If you got to the Wikipedia main page and do File -> Save Page As -> Web page complete
Then open the file that is saved, it turns out that none of the css or images have been saved and the page looks rubbish.
Same behaviour in Firefox and IE7.
Any idea why this is happening and how I can get round it?
I can print to PDF or even save as *.mht, but I don't want to do that.
I am also not interested in manually looking for the css files and copying them one by one locally.
Re: Download Wikipedia Articles
That's because a lot of the CSS files specified in the page's markup are not hard links. By hard links, I mean, they're more 'programmatic', though that isn't the correct term either.
Have a look at the markup
Code:
<style type="text/css">/*<![CDATA[*/
@import "/w/index.php?title=MediaWiki:Common.css&usemsgcache=yes&action=raw&ctype=text/css&smaxage=2678400";
@import "/w/index.php?title=MediaWiki:Monobook.css&usemsgcache=yes&action=raw&ctype=text/css&smaxage=2678400";
@import "/w/index.php?title=-&action=raw&gen=css&maxage=2678400";
/*]]>*/</style>
and
Code:
<!--[if lt IE 5.5000]><style type="text/css">@import "/skins-1.5/monobook/IE50Fixes.css?156";</style><![endif]-->
<!--[if IE 5.5000]><style type="text/css">@import "/skins-1.5/monobook/IE55Fixes.css?156";</style><![endif]-->
<!--[if IE 6]><style type="text/css">@import "/skins-1.5/monobook/IE60Fixes.css?156";</style><![endif]-->
<!--[if IE 7]><style type="text/css">@import "/skins-1.5/monobook/IE70Fixes.css?156";</style><![endif]-->
<!--[if lt IE 7]><script type="text/javascript" src="/skins-1.5/common/IEFixes.js?156"></script>
<meta http-equiv="imagetoolbar" content="no" /><![endif]-->
When saving the file, the browser will only save those files that are directly referenced, explicitly.

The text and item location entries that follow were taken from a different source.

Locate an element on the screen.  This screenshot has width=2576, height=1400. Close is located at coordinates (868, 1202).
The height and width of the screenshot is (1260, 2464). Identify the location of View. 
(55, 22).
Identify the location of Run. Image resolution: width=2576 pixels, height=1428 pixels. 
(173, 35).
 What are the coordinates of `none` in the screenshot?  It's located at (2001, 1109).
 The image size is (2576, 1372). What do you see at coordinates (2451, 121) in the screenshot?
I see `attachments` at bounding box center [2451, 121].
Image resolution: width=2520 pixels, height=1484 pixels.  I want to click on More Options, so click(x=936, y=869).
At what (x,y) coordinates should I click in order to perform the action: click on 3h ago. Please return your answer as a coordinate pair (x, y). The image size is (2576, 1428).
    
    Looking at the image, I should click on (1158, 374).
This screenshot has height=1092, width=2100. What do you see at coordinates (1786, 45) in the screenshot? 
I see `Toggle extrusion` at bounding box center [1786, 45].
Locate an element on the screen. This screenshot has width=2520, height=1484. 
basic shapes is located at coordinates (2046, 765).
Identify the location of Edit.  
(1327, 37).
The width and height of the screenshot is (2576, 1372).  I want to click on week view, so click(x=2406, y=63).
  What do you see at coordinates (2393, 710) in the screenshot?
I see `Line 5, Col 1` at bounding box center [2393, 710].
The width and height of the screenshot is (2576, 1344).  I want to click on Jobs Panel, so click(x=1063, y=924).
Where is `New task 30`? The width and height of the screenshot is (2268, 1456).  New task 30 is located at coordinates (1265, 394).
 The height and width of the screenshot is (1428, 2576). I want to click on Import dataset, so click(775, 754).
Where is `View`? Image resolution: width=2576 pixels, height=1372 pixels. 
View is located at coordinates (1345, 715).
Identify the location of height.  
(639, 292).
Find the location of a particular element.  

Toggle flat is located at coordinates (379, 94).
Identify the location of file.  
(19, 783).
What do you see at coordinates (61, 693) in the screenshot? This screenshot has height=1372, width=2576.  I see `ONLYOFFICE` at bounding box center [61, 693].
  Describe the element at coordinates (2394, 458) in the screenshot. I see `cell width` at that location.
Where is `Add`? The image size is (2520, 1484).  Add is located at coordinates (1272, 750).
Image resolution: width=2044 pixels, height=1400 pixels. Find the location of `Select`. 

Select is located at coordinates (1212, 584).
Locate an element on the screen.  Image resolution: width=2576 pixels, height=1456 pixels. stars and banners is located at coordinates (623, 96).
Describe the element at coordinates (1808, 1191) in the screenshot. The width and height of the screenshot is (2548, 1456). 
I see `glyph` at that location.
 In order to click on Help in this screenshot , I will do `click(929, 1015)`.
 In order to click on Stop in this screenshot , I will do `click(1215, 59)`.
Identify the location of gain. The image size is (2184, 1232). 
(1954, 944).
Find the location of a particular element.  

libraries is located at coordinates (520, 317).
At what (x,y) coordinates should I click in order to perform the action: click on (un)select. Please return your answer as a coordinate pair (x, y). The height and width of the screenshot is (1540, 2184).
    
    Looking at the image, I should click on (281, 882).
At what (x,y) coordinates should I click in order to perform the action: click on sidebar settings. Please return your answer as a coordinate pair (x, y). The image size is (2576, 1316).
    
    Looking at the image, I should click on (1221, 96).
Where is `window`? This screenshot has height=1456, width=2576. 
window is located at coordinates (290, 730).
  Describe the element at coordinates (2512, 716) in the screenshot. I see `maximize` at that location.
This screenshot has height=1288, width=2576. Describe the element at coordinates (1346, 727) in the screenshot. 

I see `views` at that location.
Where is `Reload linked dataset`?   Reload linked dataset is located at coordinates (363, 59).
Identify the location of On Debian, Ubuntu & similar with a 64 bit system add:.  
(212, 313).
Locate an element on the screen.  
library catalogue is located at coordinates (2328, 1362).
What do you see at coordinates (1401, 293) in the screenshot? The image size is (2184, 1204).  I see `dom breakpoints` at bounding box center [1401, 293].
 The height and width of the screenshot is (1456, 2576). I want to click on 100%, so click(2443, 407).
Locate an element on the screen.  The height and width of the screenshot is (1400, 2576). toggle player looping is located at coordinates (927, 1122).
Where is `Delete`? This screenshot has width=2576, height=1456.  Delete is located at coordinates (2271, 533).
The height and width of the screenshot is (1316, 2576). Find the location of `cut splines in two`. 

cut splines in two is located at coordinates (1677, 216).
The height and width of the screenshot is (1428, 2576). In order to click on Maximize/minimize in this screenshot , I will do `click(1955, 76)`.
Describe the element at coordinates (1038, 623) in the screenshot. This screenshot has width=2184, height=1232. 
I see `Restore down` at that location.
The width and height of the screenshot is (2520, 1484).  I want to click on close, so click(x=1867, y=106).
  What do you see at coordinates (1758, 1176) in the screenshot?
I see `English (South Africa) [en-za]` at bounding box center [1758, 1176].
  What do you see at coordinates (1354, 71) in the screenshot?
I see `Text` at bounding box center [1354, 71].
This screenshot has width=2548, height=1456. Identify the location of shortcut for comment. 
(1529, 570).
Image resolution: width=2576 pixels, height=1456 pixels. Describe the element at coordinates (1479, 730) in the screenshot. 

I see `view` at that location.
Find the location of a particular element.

Re: Download Wikipedia Articles
Re: Download Wikipedia Articles
Does this stop you in your tracks for the task you want to perform?
Re: Download Wikipedia Articles
I can view them offline correctly with mht files, but I it turns out I can't print them as I would like online or offline actually as there is an onPrint method which takes out the css.
So far the only option I can see is to download the html then manully follow the links and download them as well and do a little bit of modification of the code.
The core reason behind it is to print off some info from the wiki to give to someone else to read.
My next step is to look at web site rippers to see if they help.
Any further ideas greatly recieved!